Architecting Laszlo Apps on the Fly

Software developers never have enough time. The code-slingers on the Laszlo Studios team are no different: we have many different projects running at any given time and strive to deliver perfect code on time scales of six weeks to three months. How do we do it? A little luck and a lot of laziness:

Create minimal structure and get going
On projects with tight deadlines, being able to find a relevant chunk of code and either fix it or extend it is more important than dealing with beautifully designed and over-engineered interfaces. Studios projects start with the creation of a few directories and main.lzx. Here's the listing from our latest completed project:

config.xml controllers/ data/ main.lzx modules/ resources/ test/ util/

Make the directories. Get main.lzx up and running. Then start coding. Dump any significant UI elements into modules/, media assets into resources/, tests into test/, and so on. Write include.lzx files in each subdirectory that include all the relevant files in that particular subdirectory. Then stop worrying about file placement. This approach scales up to medium-sized (tens of thousands of lines of code) project; developers can easily guess where particular sections of code live.
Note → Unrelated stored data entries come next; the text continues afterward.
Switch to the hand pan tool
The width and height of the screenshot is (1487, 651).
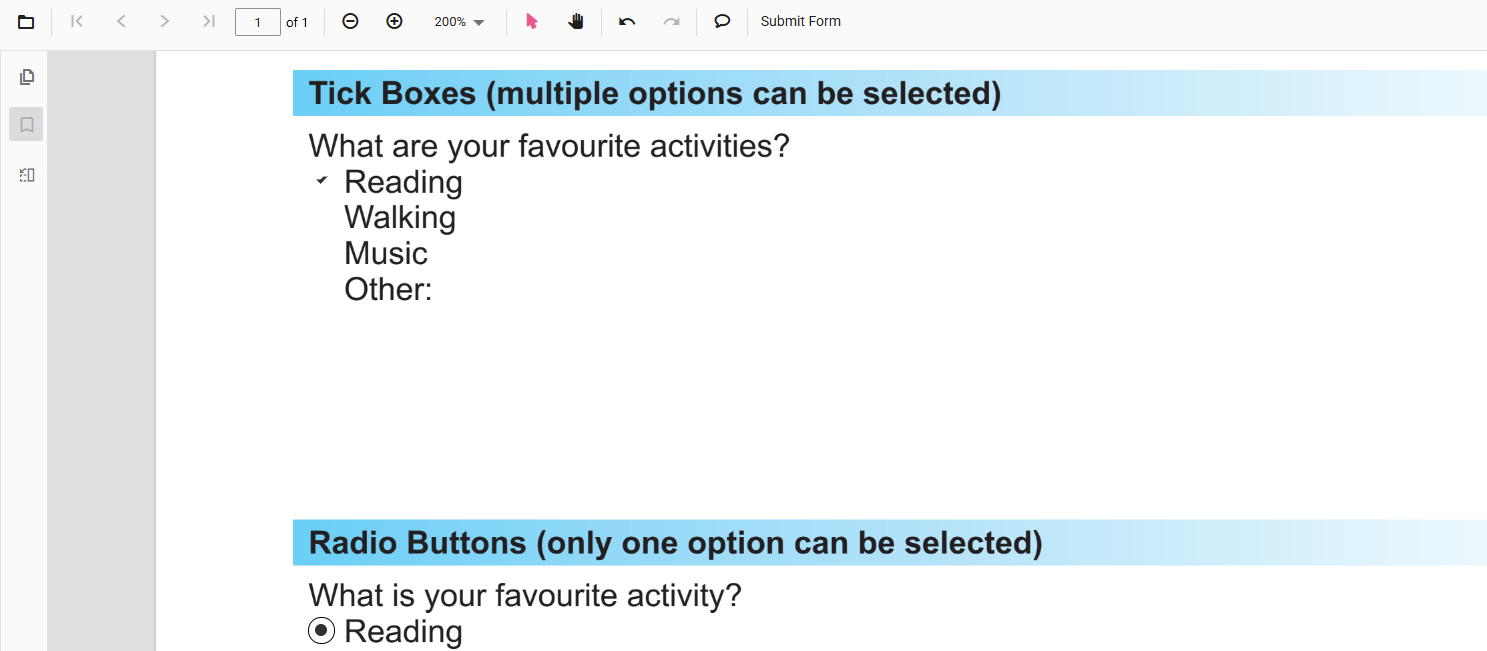pyautogui.click(x=576, y=22)
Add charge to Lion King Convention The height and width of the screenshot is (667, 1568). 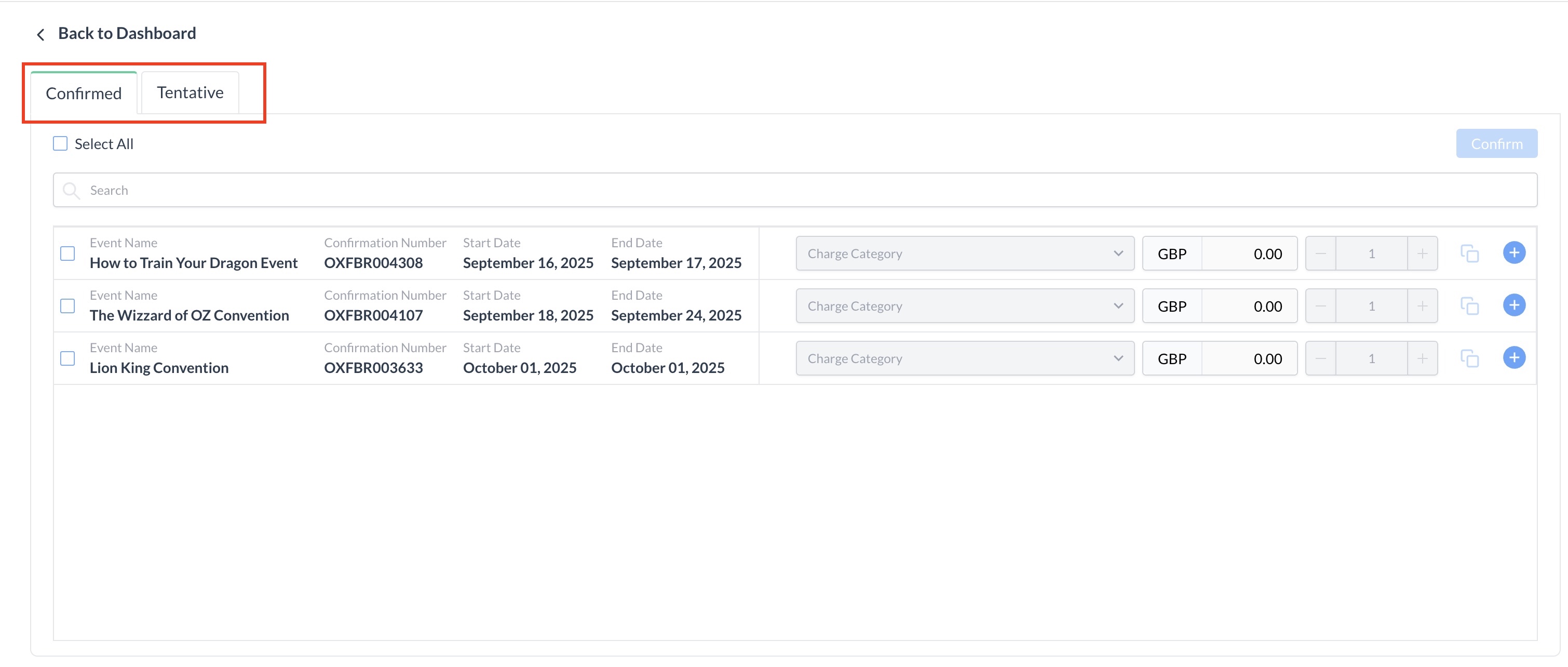tap(1513, 357)
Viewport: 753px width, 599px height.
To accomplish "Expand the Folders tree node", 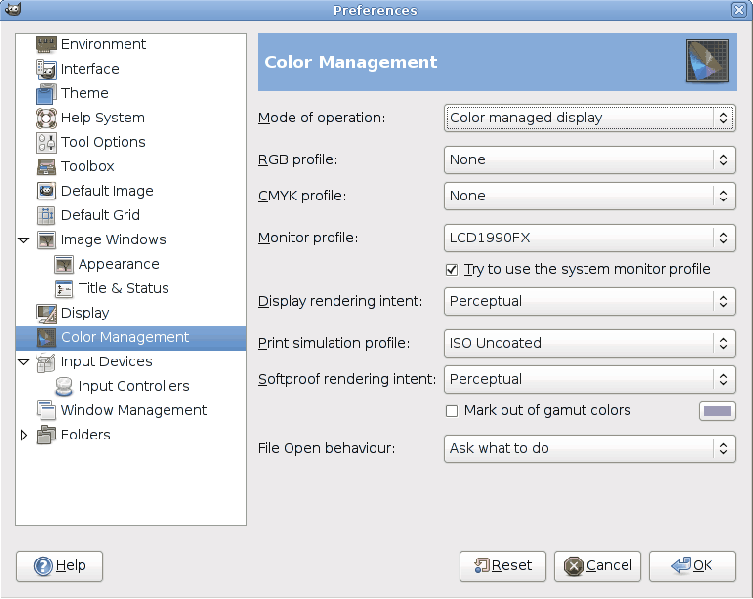I will [24, 435].
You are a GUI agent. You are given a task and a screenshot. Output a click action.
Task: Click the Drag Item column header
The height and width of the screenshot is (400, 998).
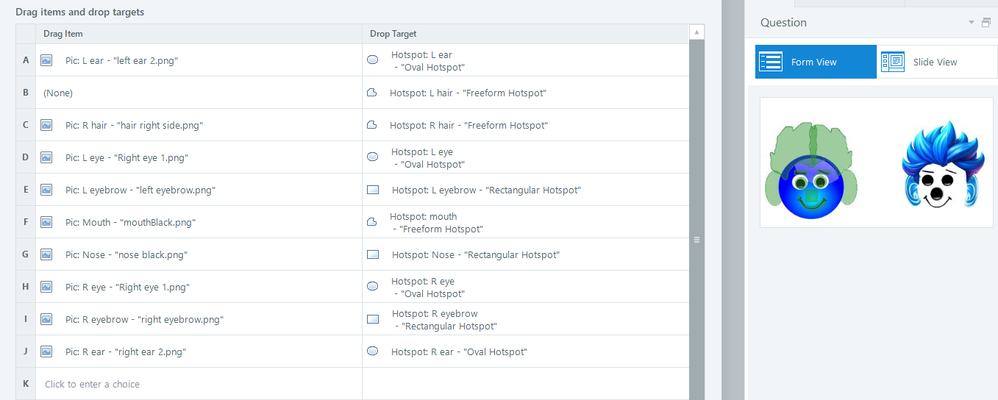tap(63, 33)
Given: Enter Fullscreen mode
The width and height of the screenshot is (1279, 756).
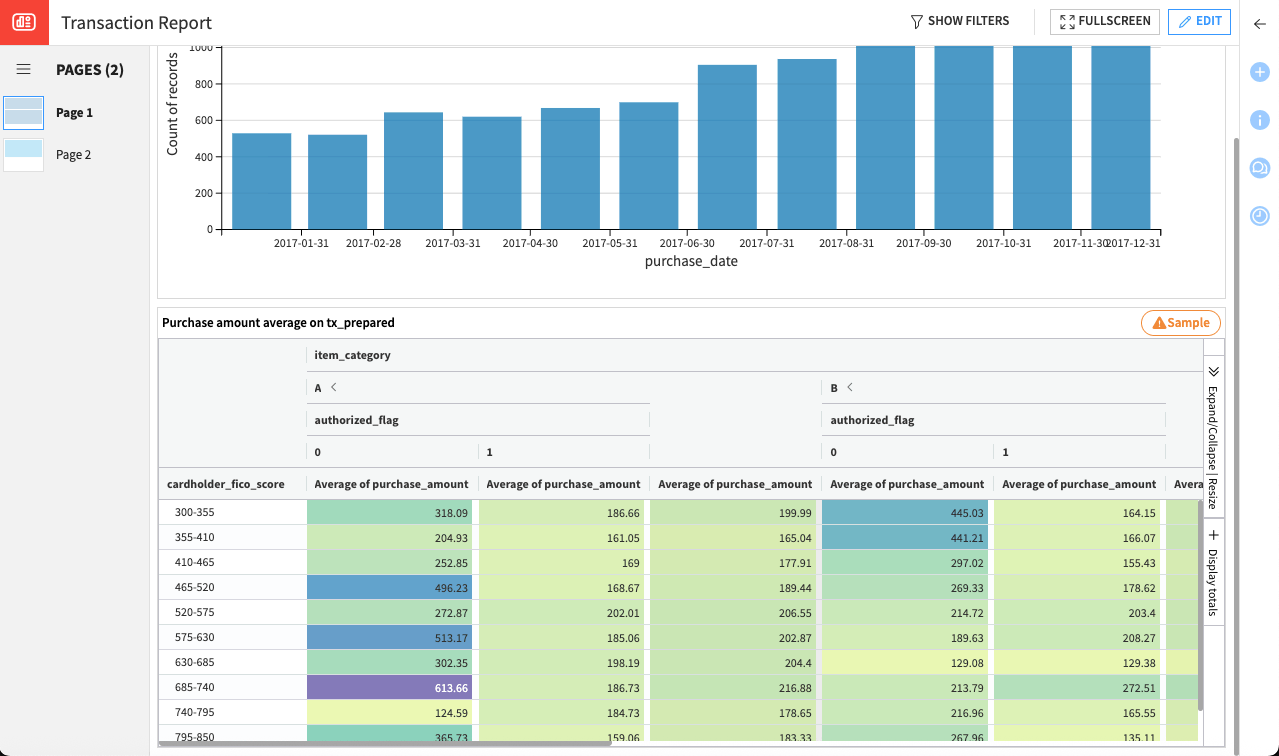Looking at the screenshot, I should (1104, 21).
Trust yourself to refactor
Turning views into classes is a cinch in OpenLaszlo. The platform offers more than syntactic convenience, though. Dynamic typing and a prototype-based object system allow for instance-first development, something that we do a lot of here at Studios:

Crank out painfully specific code. Stick methods into instances all the time. If a piece of functionality has no place in the UI, pull it out into a controller or data manager. If you find yourself writing the same code more than twice, pull it out into a new class or write a utility function. Don't be afraid to copy and paste.

Write utilities
In the course of my last project, I kept running into the same problem: I wanted a view to grow up to a certain maximum width. I wrote a MaxWidthMixin that you can insert into any view to keep it from growing beyond a particular width:

<class name="MaxWidthMixin" extends="node">
    <attribute name="maxwidth" value="null"/>

    <method event="onwidth" reference="parent">
        <![CDATA[
        if ( this['maxwidth'] &&
             (parent.width > this.maxwidth) ) {
            parent.setWidth( this.maxwidth );
        }
        ]]>
    </method>
</class>

I include the util/ directory at the beginning of main.lzx, so all my code has access to this class. Dropping this class into a view makes for much more readable code than simply copying and pasting the maxwidth attribute and onwidth listener into many different views.
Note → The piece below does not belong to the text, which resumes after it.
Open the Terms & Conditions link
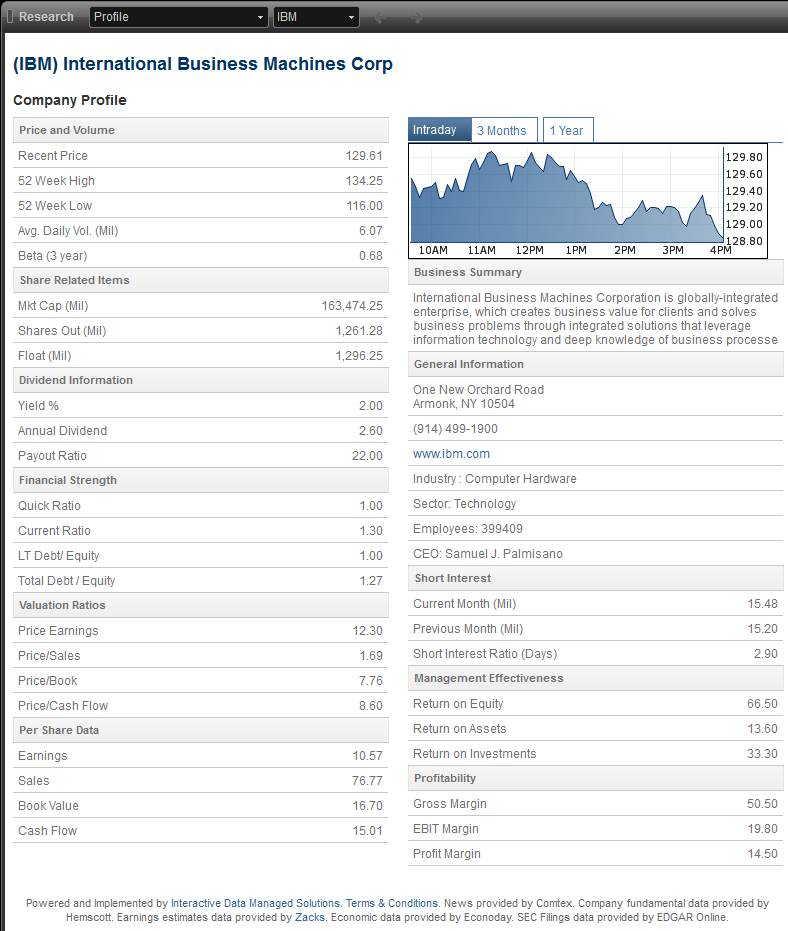The height and width of the screenshot is (931, 788). click(392, 903)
Don't be afraid to write small utilities. They'll save you some typing and make your code more legible for other developers. And be lazy about generalizing. You could conceivably rewrite MaxWidthMixin to work with any attribute of any node, for maximum values, minimum values, or arbitrary boolean functions. You'll know you need a utility when you find yourself writing the same code more than once.

Use datasets aggressively
Over the course of a project, you'll use your code in many different ways: to demo, to test, to debug, and to deploy. Datasets provide a way for your application to manage all these different situations. Use datasets from the beginning, even if they store a small amount of constant data.
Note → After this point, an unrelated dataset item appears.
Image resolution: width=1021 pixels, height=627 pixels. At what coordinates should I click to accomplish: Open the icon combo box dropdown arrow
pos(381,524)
Laszlo Studios projects tend to have display datasets that drive the UI and temporary datasets that grab data from a server. In my last project, I had to display a large set of words in columns. I used a temporary dataset to retrieve the list from the client's webservice and massaged the list into rows before placing it into a display dataset. My UI code is protected from changes in the webservice, and I didn't have to spend time crafting a general column layout.

Stick all the code for populating datasets into controller nodes (all collected in the controller/ directory). You may end up with a multitude of controllers of various sizes, but sticking to this rule creates a single point of reference for your application's control flow.

Conclusion
We try to keep things simple at Studios. The heuristics above are what I turn to when I feel stuck and stare at the keyboard. The OpenLaszlo team has gone to great lengths to make it easy for your code to work itself out. Following a few rules and letting go of your design a little bit will let you focus on the end-user experience of your application and deliver it on time.